● Exercice A
Répondez aux questions suivantes d'après le texte sur l'E1510.
(i) Selon le texte, à quoi sert l'alcool éthylique ?
(ii) Quel mot suffit légalement à couvrir les supports d'arômes ?
(iii) Quel seuil résiduel plusieurs organismes retiennent-ils souvent ?
● Exercice B
Pour chaque affirmation, indiquez si elle s'accorde avec le texte sur l'E1510, et citez les mots qui le montrent.
(i) Le numéro E1510 figure presque toujours sur les étiquettes.
(ii) La certification halal du produit permet de trancher la question.
(iii) L'avis le plus strict tolère de petites quantités d'éthanol ajouté.
● Exercice C
Transcrivez sans rien changer un passage du texte sur l'E1510. Commencez aux mots « Le E1510 est » et arrêtez-vous après « le plus courant. ».

● Texte fourni
━━━━━━
Le E1510 est l’alcool éthylique. Il n’est pas là pour être bu : il sert de solvant, c’est-à-dire de véhicule pour extraire les molécules d’arôme d’une gousse de vanille ou d’une plante, puis pour les transporter dans le produit fini. L’extrait de vanille en est l’exemple le plus courant.
Ce qui rend la question difficile à vérifier : ce numéro ne figure quasiment jamais sur les étiquettes. Les supports d’arômes n’ont pas à être détaillés ligne par ligne, et le mot « arômes » suffit légalement à les couvrir. On ne le cherche donc pas dans la liste des additifs : on le déduit de la présence d’un arôme extrait.
Sur le fond, les avis se séparent sur un point précis. Ce qui est interdit par consensus, c’est le khamr — la boisson enivrante. Une trace d’éthanol technique, qui ne vient pas d’une boisson et qui ne peut enivrer personne aux quantités présentes, n’est pas la même chose : c’est l’argument de la majorité des organismes contemporains, dont plusieurs retiennent un seuil résiduel — souvent 0,1 % — en-deçà duquel ils certifient. Un avis plus strict écarte tout éthanol ajouté, quelle que soit la quantité.
En pratique : c’est l’une des rares questions où lire l’étiquette ne suffit pas. La certification halal du produit tranche, parce que l’organisme, lui, a accès à la composition des arômes. À défaut, les produits qui affichent « arôme naturel de vanille » sans extrait alcoolique, ou une vanille en poudre, contournent la question.
━━━━━━
(Données recueillies)
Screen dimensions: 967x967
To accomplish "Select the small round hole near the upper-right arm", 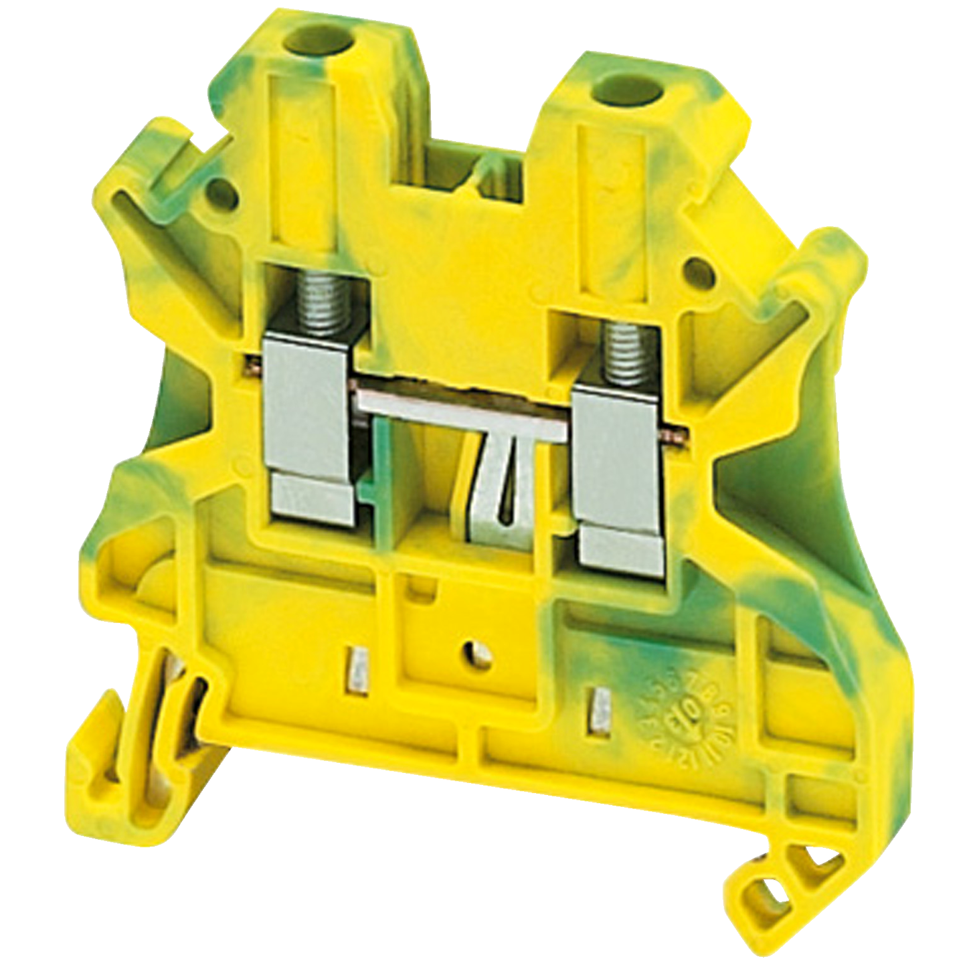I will coord(696,272).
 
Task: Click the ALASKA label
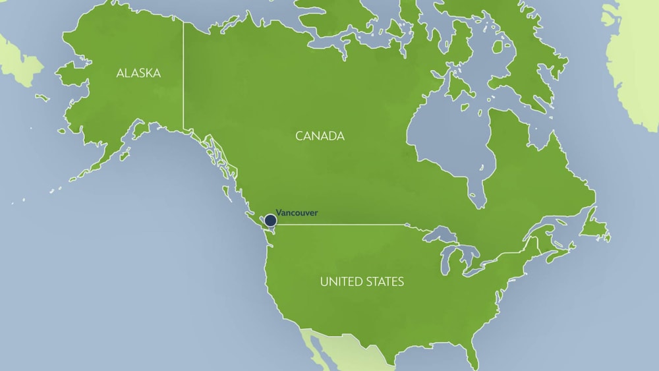pyautogui.click(x=138, y=73)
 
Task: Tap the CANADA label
pyautogui.click(x=320, y=136)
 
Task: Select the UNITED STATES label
pyautogui.click(x=362, y=282)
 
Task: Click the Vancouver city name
pyautogui.click(x=297, y=213)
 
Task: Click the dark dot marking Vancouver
pyautogui.click(x=270, y=219)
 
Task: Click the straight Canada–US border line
pyautogui.click(x=343, y=224)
━━━━━━
● Zone de réponse A
(i) Il sert de solvant, c'est-à-dire de véhicule pour extraire les molécules d'arôme d'une gousse de vanille ou d'une plante, puis pour les transporter dans le produit fini.
(ii) Le mot « arômes ».
(iii) 0,1 %.

● Zone de réponse B
(i) Non : « ce numéro ne figure quasiment jamais sur les étiquettes ».
(ii) Oui : « La certification halal du produit tranche ».
(iii) Non : « Un avis plus strict écarte tout éthanol ajouté, quelle que soit la quantité. »

● Zone de réponse C
Le E1510 est l’alcool éthylique. Il n’est pas là pour être bu : il sert de solvant, c’est-à-dire de véhicule pour extraire les molécules d’arôme d’une gousse de vanille ou d’une plante, puis pour les transporter dans le produit fini. L’extrait de vanille en est l’exemple le plus courant.